The LEC11 Chinese hamster ovary mutant synthesizes N-linked carbohydrates containing sialylated, fucosylated lactosamine units. Analysis by one- and two-dimensional ¹H NMR spectroscopy

Glycoproteins synthesized by the Chinese hamster ovary cell mutants LEC11 and LEC12 carry the Le(x) determinant (Galβ1,4(Fucα1,3)GlcNAc), while those synthesized by LEC11 cells also carry the sialyl-Le(x) determinant (NeuAcα2,3Galβ1,4(Fucα1,3)GlcNAc), and both mutants have been shown to possess a distinct α(1,3)-fucosyltransferase of the appropriate specificity to synthesize these determinants (Campbell, C., and Stanley, P. (1983) Cell 35, 303-309; Campbell, C., and Stanley, P. (1984), J. Biol. Chem. 259, 11208-11214; Howard, D. R., Fukuda, M., Fukuda, M. N., and Stanley, P. (1987) J. Biol. Chem. 262, 16830-16837). The LEC11 cells therefore provide a source of carbohydrates terminating in sialylated, fucosylated lactosamine, a relatively rare structure not previously characterized by ¹H NMR spectroscopy when in association with an N-linked carbohydrate. In this paper we use a monoclonal antibody specific for Le(x) to show that the G glycoprotein of vesicular stomatitis virus (VSV) grown in LEC11 and LEC12 cells possesses the Le(x) determinant and that G from LEC11/VSV also possesses sialylated Le(x). Biantennary carbohydrates purified from LEC11/VSV and LEC12/VSV were therefore used to examine the effects on the ¹H NMR spectrum of the presence of α(1,3)-fucose residues on sialylated and unsialylated lactosamine units.
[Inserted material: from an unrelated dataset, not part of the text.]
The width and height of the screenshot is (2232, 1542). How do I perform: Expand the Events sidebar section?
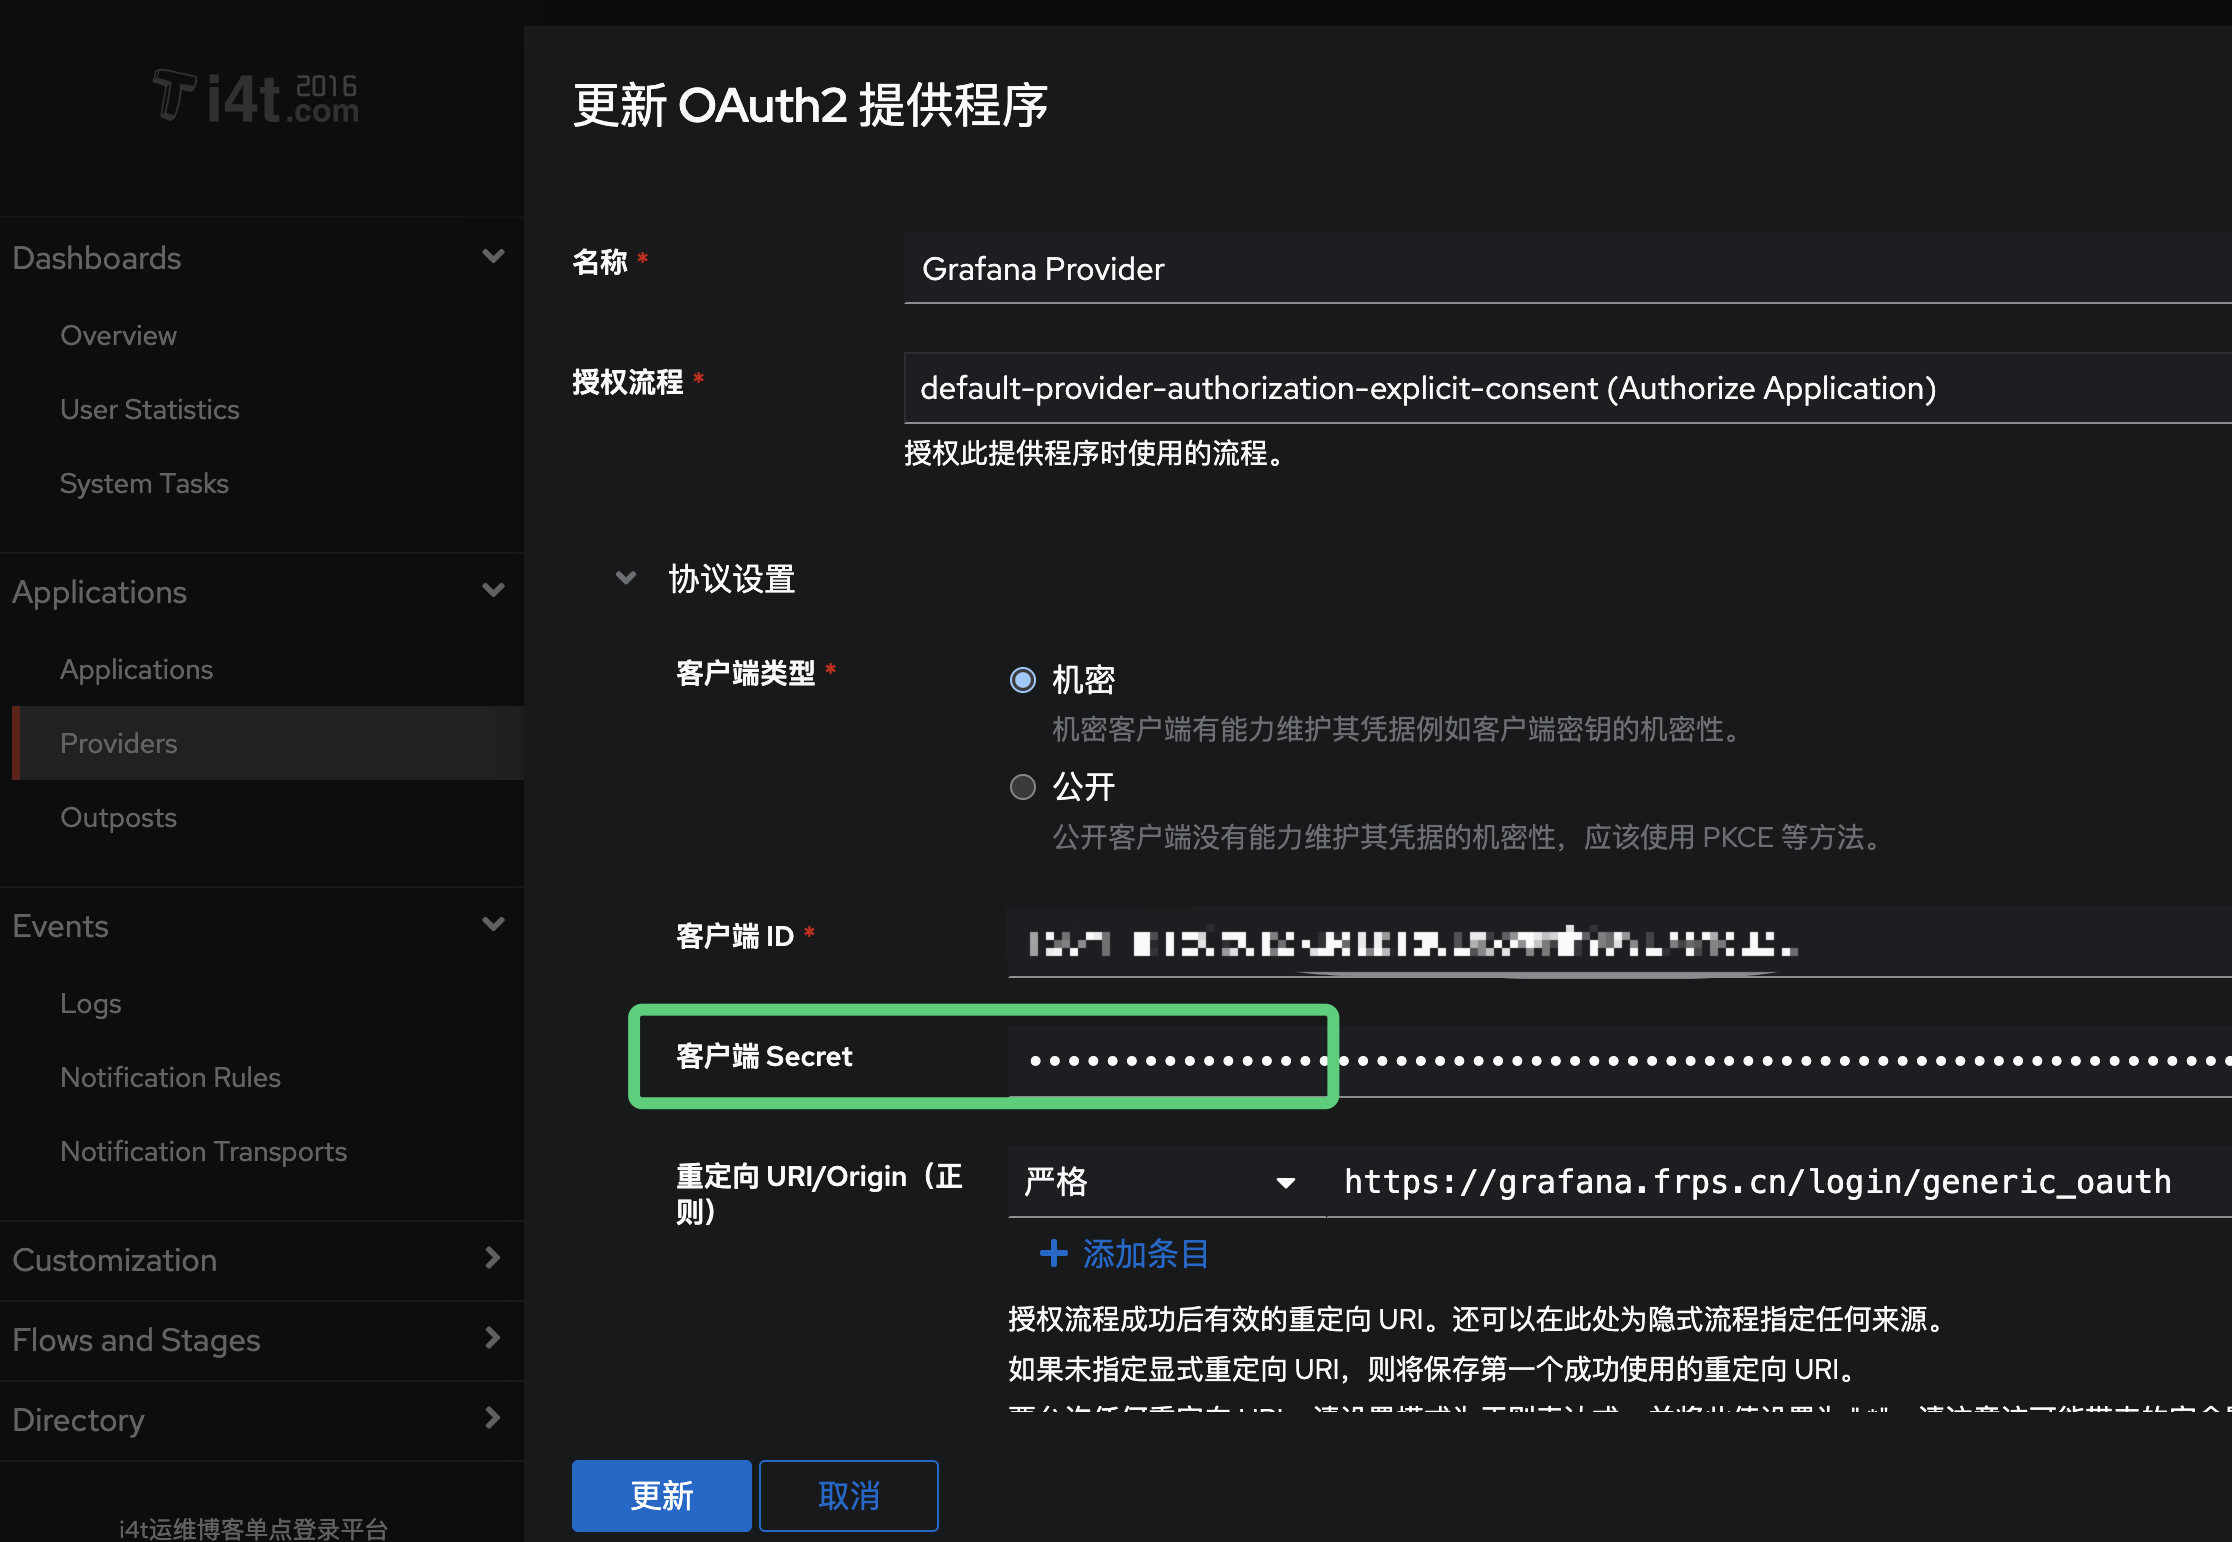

Comparisons of one-dimensional spectra obtained at 500 MHz from LEC11/VSV and LEC12/VSV glycopeptides before and after neuraminidase treatment with spectra of biantennary carbohydrates lacking α(1,3)-fucose allowed the assignment of several new resonances. Resolution of certain signals and determinations of coupling constants were achieved by two-dimensional correlation spectroscopy (COSY) at 400 MHz and allowed the assignment of several more resonances in the one-dimensional spectrum.